I’m putting this out there, you understand, humbly and with a readiness to engage in discussion, because I’m not a guru, I hate the term “ninjas” – it conjures images of Bruce Lee and as for visionary? Well, I don’t see dead people and I guess the accuracy of my predictions can only be determined when I’m long gone. I’m a marketer who is happy to be judged on what I have achieved with my clients and to pass on what I have learned from these experiences to anyone facing similar challenges, should they be interested. I hasten to add that I see any value I may have as my ability to solve unique challenges in a sustainable fashion. The solutions I have come up with so far being no more than evidence of this and not something I encourage you to rinse and repeat.

Maybe the, largely, from what I can see, self-proclaimed gurus, ninjas and visionaries are just being sucked into the vacuum created by the failure of educators to measure up. Managers in any area of business these days are required to resolve unique problems on a daily basis and our approach to education is to equip people with solutions then set them off on a career devoted to finding best-fit challenges.
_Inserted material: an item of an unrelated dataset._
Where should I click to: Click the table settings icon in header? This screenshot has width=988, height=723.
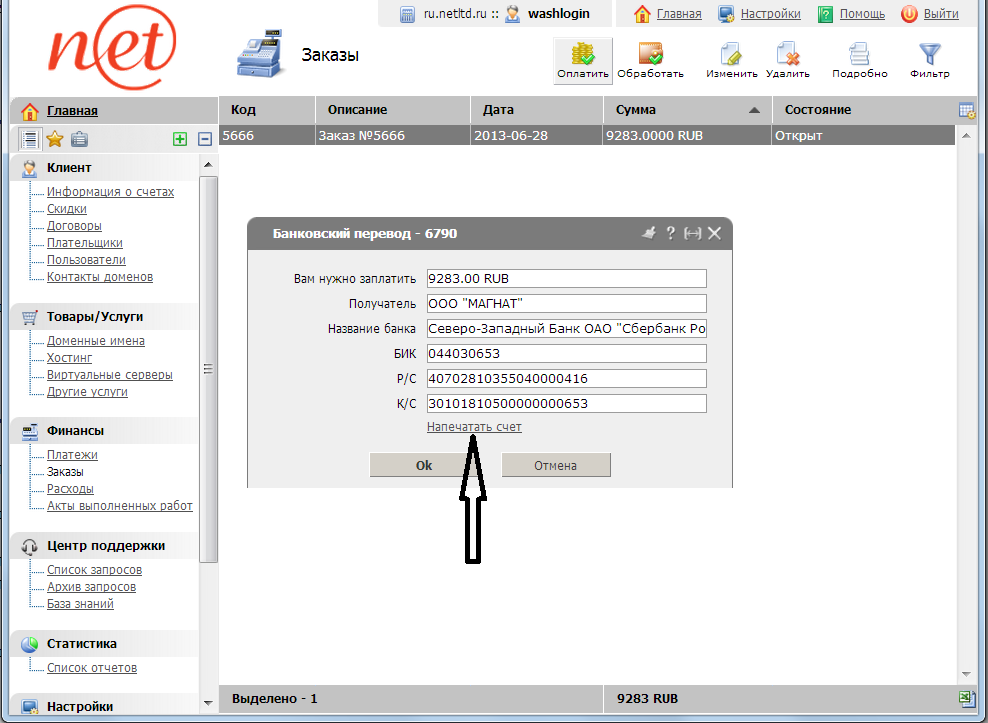pos(966,110)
This approach never really worked and it certainly isn’t fit for purpose given the competitiveness of the digital age. So maybe there’s an excuse for those who decide to take the initiative. It’s just a pity that the people who are probably best qualified to do this are mostly too busy actually applying their skills, so it has fallen largely to the also-rans to step up to the plate. A guarantee of mediocrity and not the best solution in a world where being the best at what you do, is the only assurance of success.